**Text**
CentralAuth API list=globalallusers should capitalize the first letter
Open, Needs TriagePublic

Description

These two requests do not return the same results:
https://meta.wikimedia.org/w/api.php?action=query&list=globalallusers&agufrom=d
and
https://meta.wikimedia.org/w/api.php?action=query&list=globalallusers&agufrom=D

The former is incorrect since usernames that begin with a lowercase letter are bugs. To resolve this, the API should internally uppercase the first letter (by using User::getCanonicalName()).

The only alternative is to have every client uppercase the first letter before sending over the request.

This should also be applied to any other endpoint where you can specify the username.

Workaround
T180084: Interaction Timeline V1: The first character of usernames should not be case sensitive

Restricted Application added a subscriber: Aklapper. · View Herald TranscriptNov 17 2017, 11:28 PM

Change 392176 had a related patch set uploaded (by Niharika29; owner: Niharika29):
[mediawiki/extensions/CentralAuth@master] Turn lowercase initial letter in usernames to uppercase before querying

https://gerrit.wikimedia.org/r/392176

Anomie added a subscriber: Anomie.Nov 20 2017, 4:03 PM

If this is done, it should be done everywhere relevant and not just in globalallusers. The only place in core that I know of is ApiQueryAllUsers.

As for whether this should be done, I see arguments either way. None seem particularly compelling to me, it comes down to DWIM versus breaking weirdly in some rare edge cases.

For:

  • It's more likely to be DWIM.
  • We do do this sort of normalization for title parts in modules like ApiQueryAllPages, despite the possibility of the "Against" issues there. OTOH, it could as well be argued that those are buggy too.
  • We did it for user names in ApiQueryAllUsers from 2007 until 2012, when it was lost in the fix for T35602. Again, though, it could be argued that that was a bug fix.

Against:

  • There's the possibility of strange behavior in the cases where these "invalid" names with lowercase first letters are in the database. Besides bugs, that can happen when the Unicode version is updated, as for example the case of user ɱ.
  • The values being considered here are positions in the space of all possible names, not necessarily valid names themselves. Particularly as the end point of a range, a lowercase letter may make more sense than having to figure out the last possible name beginning with the previous character (e.g. "a" instead of "` followed by 63 U+10FFFF followed by U+07FF", assuming we never increase the 255-byte hard limit on usernames).

**Recorded information**
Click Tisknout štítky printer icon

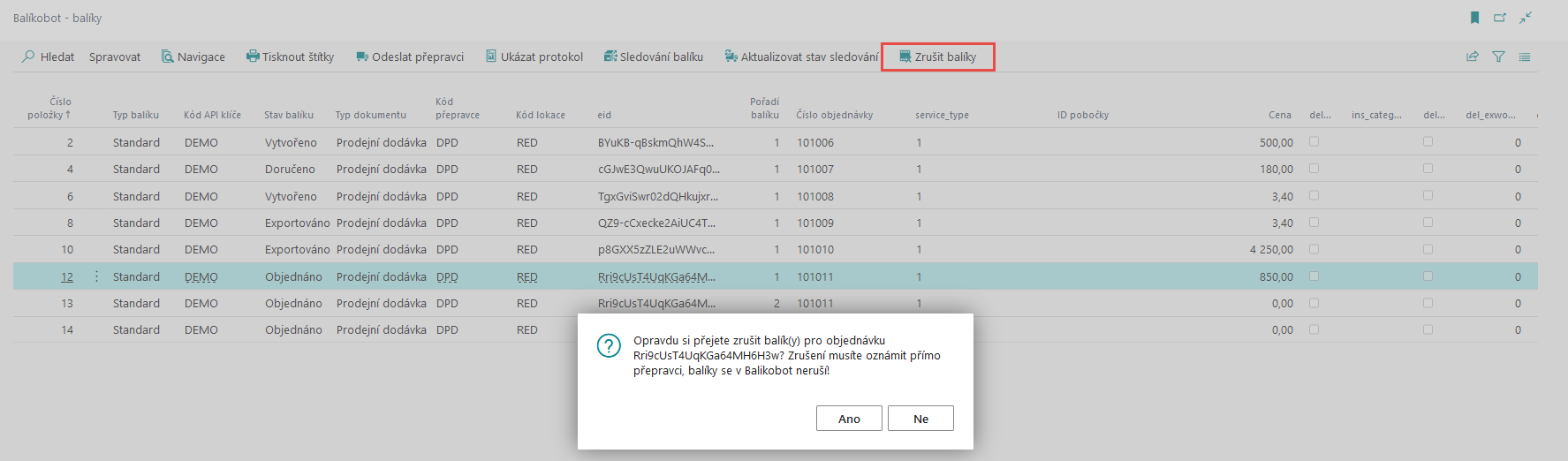coord(253,57)
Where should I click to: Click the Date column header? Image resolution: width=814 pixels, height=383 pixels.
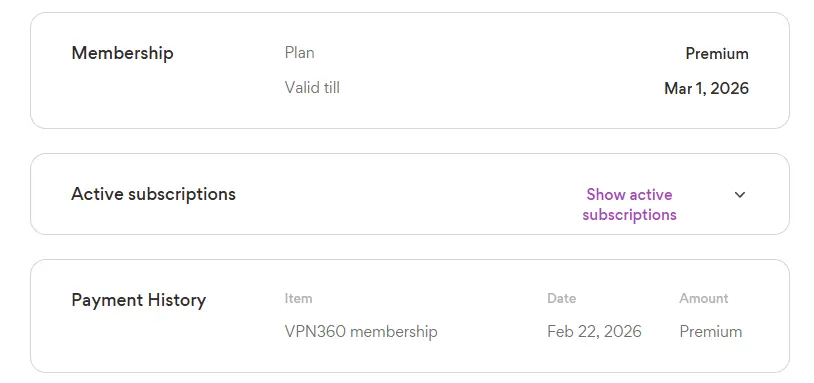(x=562, y=298)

**Description of the task**
Print the CentralAuth bug report word for word from "These two requests" to "over the request.".

**Solved exercise**
These two requests do not return the same results:
https://meta.wikimedia.org/w/api.php?action=query&list=globalallusers&agufrom=d
and
https://meta.wikimedia.org/w/api.php?action=query&list=globalallusers&agufrom=D

The former is incorrect since usernames that begin with a lowercase letter are bugs. To resolve this, the API should internally uppercase the first letter (by using User::getCanonicalName()).

The only alternative is to have every client uppercase the first letter before sending over the request.